# ump

> Untargeted Metabolomics Preprocessing

In [None]:
#| default_exp ump

In [None]:
#| exports
import os
import urllib.request
import pyopenms as oms


The universal workflow for untargeted `metabolomics` always consists of *feature detection* in the individual MS sample files and their linkage to *consensus features* with common m/z and retention time values. 

In addition, there are optional steps such as adduct detection and annotation of `features` with associated `MS2` spectra.

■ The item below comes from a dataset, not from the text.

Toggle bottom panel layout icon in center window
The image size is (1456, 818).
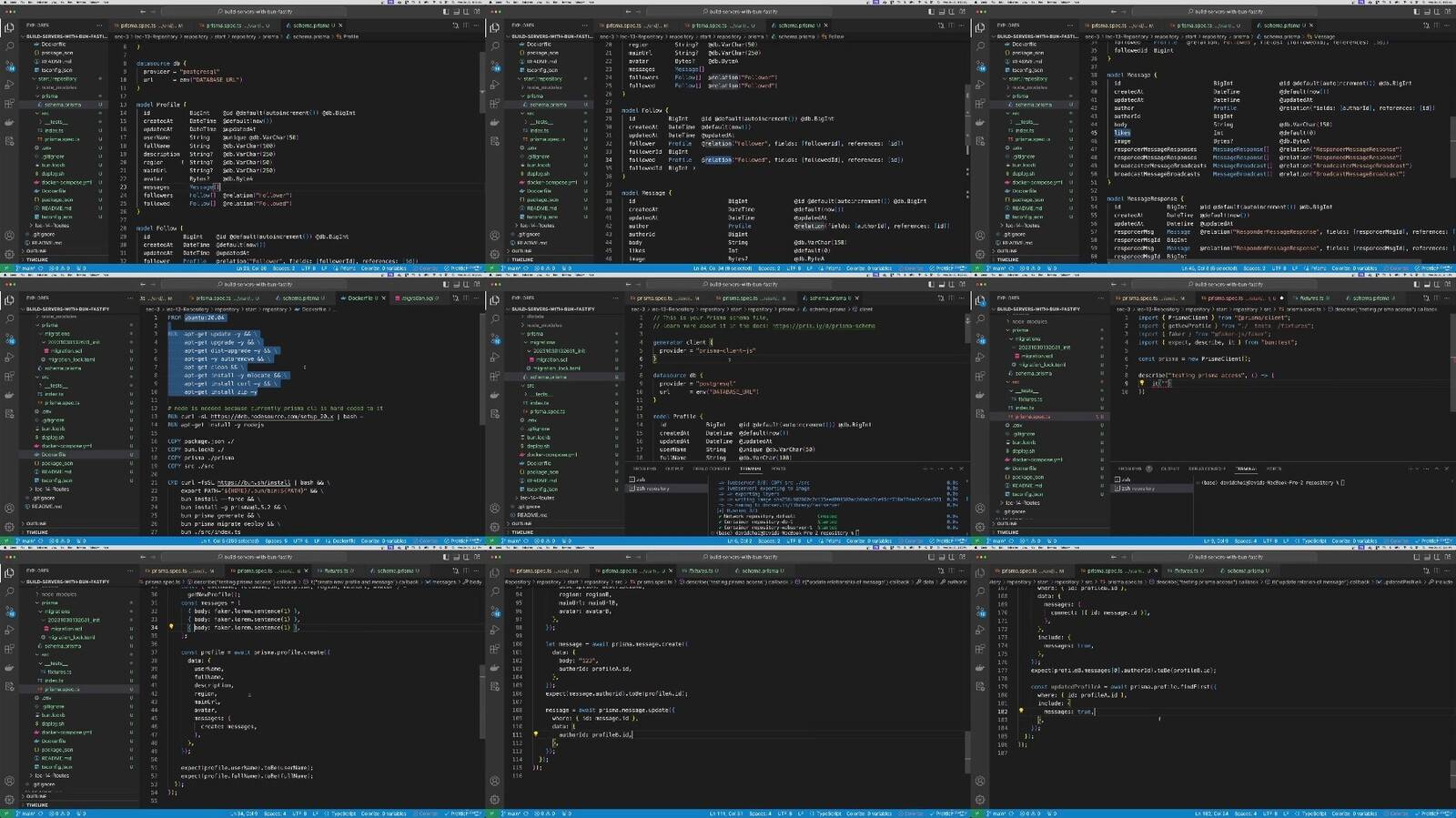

download two example `mzML` files.


In [None]:
gh = "https://raw.githubusercontent.com/OpenMS/pyopenms-docs/master"
URL1 = gh + "/src/data/Metabolomics_1.mzML"
URL2 = gh + "/src/data/Metabolomics_2.mzML"
PROJ_DIR = 'ump/'

# create project directory if it doesn't exist
if not os.path.exists(PROJ_DIR):
    os.makedirs(PROJ_DIR)

# download data to project directory if it doesn't exist
if not os.path.exists(PROJ_DIR + 'Metabolomics_1.mzML'):
    urllib.request.urlretrieve(URL1, PROJ_DIR + 'Metabolomics_1.mzML')
if not os.path.exists(PROJ_DIR + 'Metabolomics_2.mzML'):
    urllib.request.urlretrieve(URL2, PROJ_DIR + 'Metabolomics_2.mzML')

In [None]:
# change working directory to project directory
os.chdir(PROJ_DIR)

In [None]:
!pwd

/home/ma/git/comics/nbs/ump


In [None]:
mzML_files = ["Metabolomics_1.mzML", "Metabolomics_2.mzML"]

explore the files

In [None]:
#| export

def explore_mzml_files(file_paths):
    """
    Load a list of mzML files and print out the number of spectra and chromatograms in each file.
    
    Parameters:
    file_paths (list): A list of paths to the mzML files to be explored.
    """
    for file_path in file_paths:
        # Load the mzML file into an MSExperiment object
        exp = oms.MSExperiment()
        oms.MzMLFile().load(file_path, exp)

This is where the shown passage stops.